A good running 8N will handle a heavy-duty 5' BH all day long with absolutely no problems. You will need to get and install a OVERRUN-CLUTCH proper-sized for your PTO shaft. Don't use a cheap metal adapter or sleeve, get the proper sized ORC for your PTO shaft and use it! Howse makes GREAT equipment and ALL of my implements are Howse brand and I have had ZERO problems with any of them to date! GREAT STUFF!

I hope this helps, Geno! Please let me know and have some fun!
Andy


----------



## Randel58 (12 mo ago)

Ingersoll444 said:


> I think Andy is on to it. On my N the plate is good, but the little ball on the lever that rides on it is almost warn away. Going to remove it, and build up with weld one of these days.
> 
> Also how long have you had the tractor? Has it always done this, or is it something new? Maybe a PO had added a return spring for some reason.

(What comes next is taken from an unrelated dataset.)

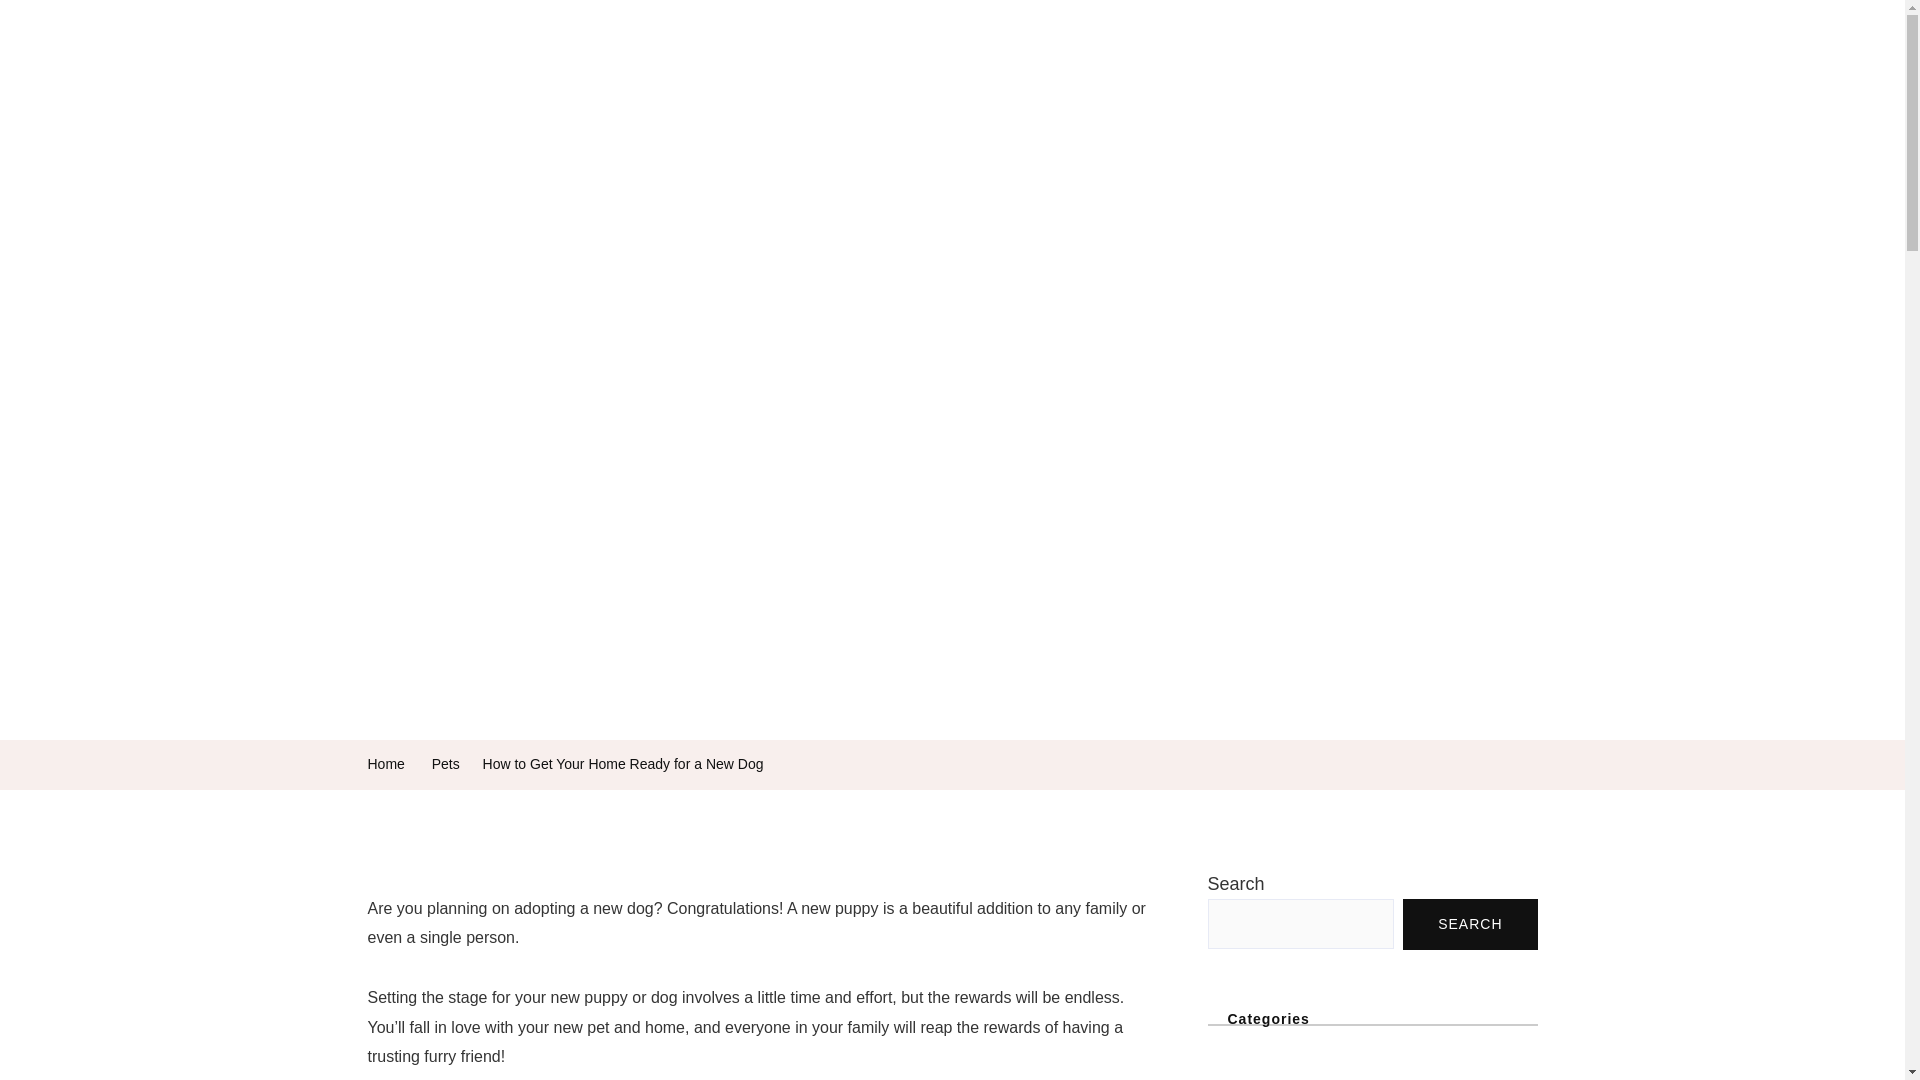 Image resolution: width=1920 pixels, height=1080 pixels. What do you see at coordinates (1336, 65) in the screenshot?
I see `Contact Me` at bounding box center [1336, 65].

If you don't want to buy a new throttle linkage you can take it off, spread the area a bit where the ball is and turn it over so the flat side is inside the arm. It's a quick temporary fix.


----------



## thedukes (Jan 9, 2022)

You can get tiny high powered magnets.
Set your throtle and place magnet above the arm on Quadrant plate....it will hold it where you want it.
You can still quickly shut throtle as magnet will slide........My kid does this.
The arm on His was broken ...probly from someone trying to bend it. Then welded back together but the fit was/is wrong and it rides too high.


----------